I was working on a post on how to get thousands of people to like and follow your blog. While doing the research and carefully outlining all the steps you need to take, I realized that I have no idea how others are going to react to your blog. I can only tell you how I respond to your blog and what you might do to attract me as a reader. I offer the following as my rules for reading, following and liking a blog.
There is the theory that there are other people like me, and if you get me as a follower, you might get others like me. So, this post could either be a guide to getting more readers, or serve as a warning of what not to do. The choice is yours.
First thing you need when writing, is to know your audience.

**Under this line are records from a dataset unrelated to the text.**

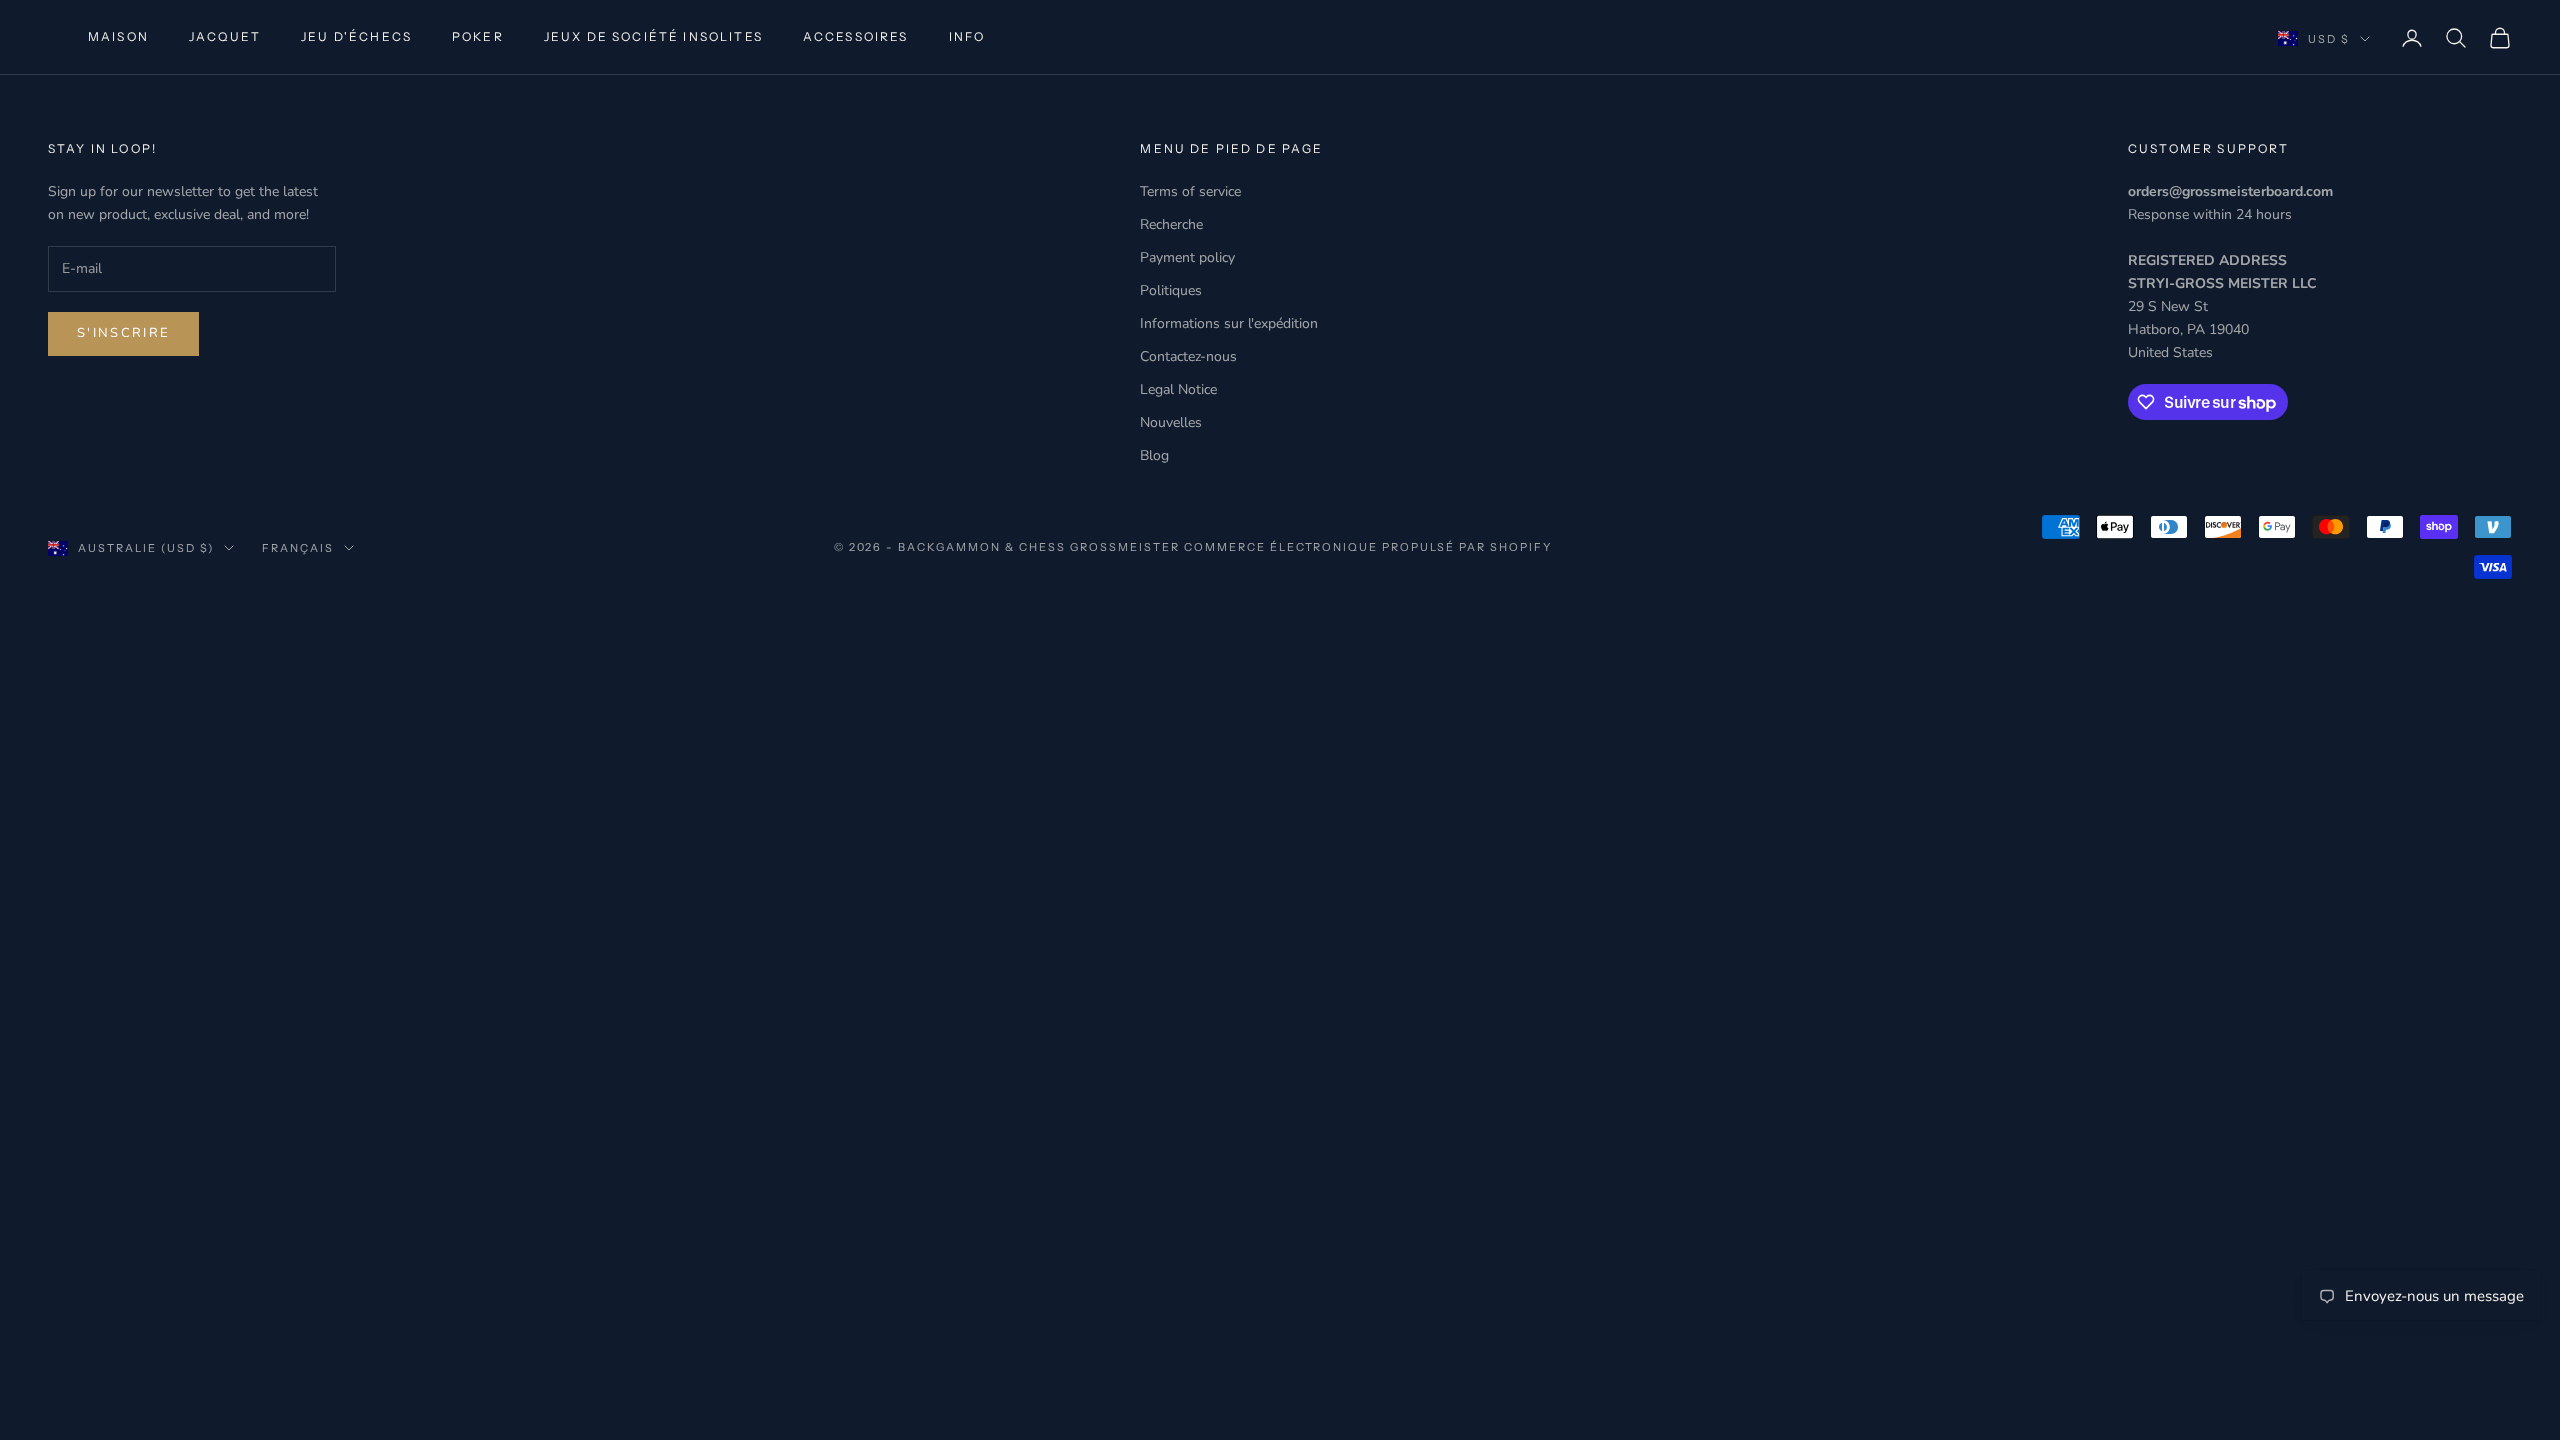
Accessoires (856, 36)
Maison (118, 36)
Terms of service (1190, 191)
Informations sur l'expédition (1229, 323)
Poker (478, 36)
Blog (1154, 455)
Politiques (1171, 290)
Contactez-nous (1188, 356)
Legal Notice (1178, 389)
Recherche (1171, 224)
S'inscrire (123, 333)
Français (298, 548)
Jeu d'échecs (356, 36)
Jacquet (225, 36)
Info (967, 36)
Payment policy (1187, 257)
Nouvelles (1171, 422)
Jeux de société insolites (653, 36)
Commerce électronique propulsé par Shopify (1368, 547)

Here’s the kinds of blogs I like to read:
1. Personal essays, humorous stories of life, memoir, glimpse of the past and its impact on today, overcoming adversity, and the occasional cute cat story (they have to be really good, because my cat stories are cuter than yours).
2. Woodworking, especially projects you are working on, with pictures.
3. Prostate cancer personal experience blogs of those dealing with it, or supporting someone who has it.
4. Poetry, good poetry with images and metaphors that make me feel an emotion, picture a scene, or tell a story.
5. Writing blogs that focus on creativity, inspiration, challenges of being a writer, or general experiences of the writing life.
6. Faith based stories that are from my “radical middle of the road” perspective.
7. WWII history and remembrance.
Next thing you need to know about your audience is how to get your words in front of their eyes. Now, there is a chance that I might be doing a Google search or checking out blog recommendations on WordPress and discover your blog. Odds of that happening are remote as I rarely do that. Here’s how I most often discover new blogs to read:
1. Someone starts following my blog.
2. Someone leaves a comment on my blog.
3. Someone likes a post I’ve made.
4. I read a post on someone’s blog that mentions another blog that sounds interesting.
5. When reading another blog, I read an interesting comment and decide to check the commenter’s blog out.
6. A friend emails me about a blog they read.
When I do discover a new blog that falls into my interests, I’ll go check it out. What I’ll do when I get there is:
1. Read the “about page” if there is one. I like about pages, they can be fun.
2. Will read one or two posts and see if they’re interesting to me.
3. Will check see how often the blogger posts. I like fewer, high quality posts.
4. If I like what I see and I can find a “follow” button, I’ll follow the blog.
Once I am following a blog, I rely on email to inform me when there is a new post. Yup, old-fashioned email. I get a lot of email in a day – work, blog stuff, ads, spam…
Here’s the hard truth, I don’t have time to read each email in detail – I have to pick and choose. I timed myself one day and I spend on average about four seconds per email (less if I can bulk delete things). I wish I could tell you that I am looking for gems to follow-up on, but in reality I am looking for junk to throw away. There is a long list of things that annoy me about people’s blogs and any one of these will cause me to click away from a post.
I was going to list all the annoying things, but I don’t want this post to devolve into my personal rant on what I dislike in the blogsphere.
If I am still reading a blog after four seconds, I’ll likely finish reading the and then I’ll decide whether or not to click the like button on the post. Provided there is a like button. Lately I’ve been surprised at the number of bloggers who’ve removed or haven’t enabled the like button for their posts. Liking a post is very much a choice I make, I don’t blindly click like.
Some final points:
1. I prefer quality over quantity. I’d much rather get one outstanding post in a week than five posts a day.
2. I like playful humor, especially where a writer takes a small incident and turns it into a humorous essay. Something like: you ran out of clean socks and all the problems that is causing you.
3. I appreciate skillful and clever use of language.
4. I love it when poets take time to record themselves reading their poems and post the audio file along with the text.
5. I like to learn obscure facts. The more obscure the better.
and one thing I really dislike is numbered lists – you know posts that list the “Top five ways to …”
Humm, guess I won’t be liking my own post.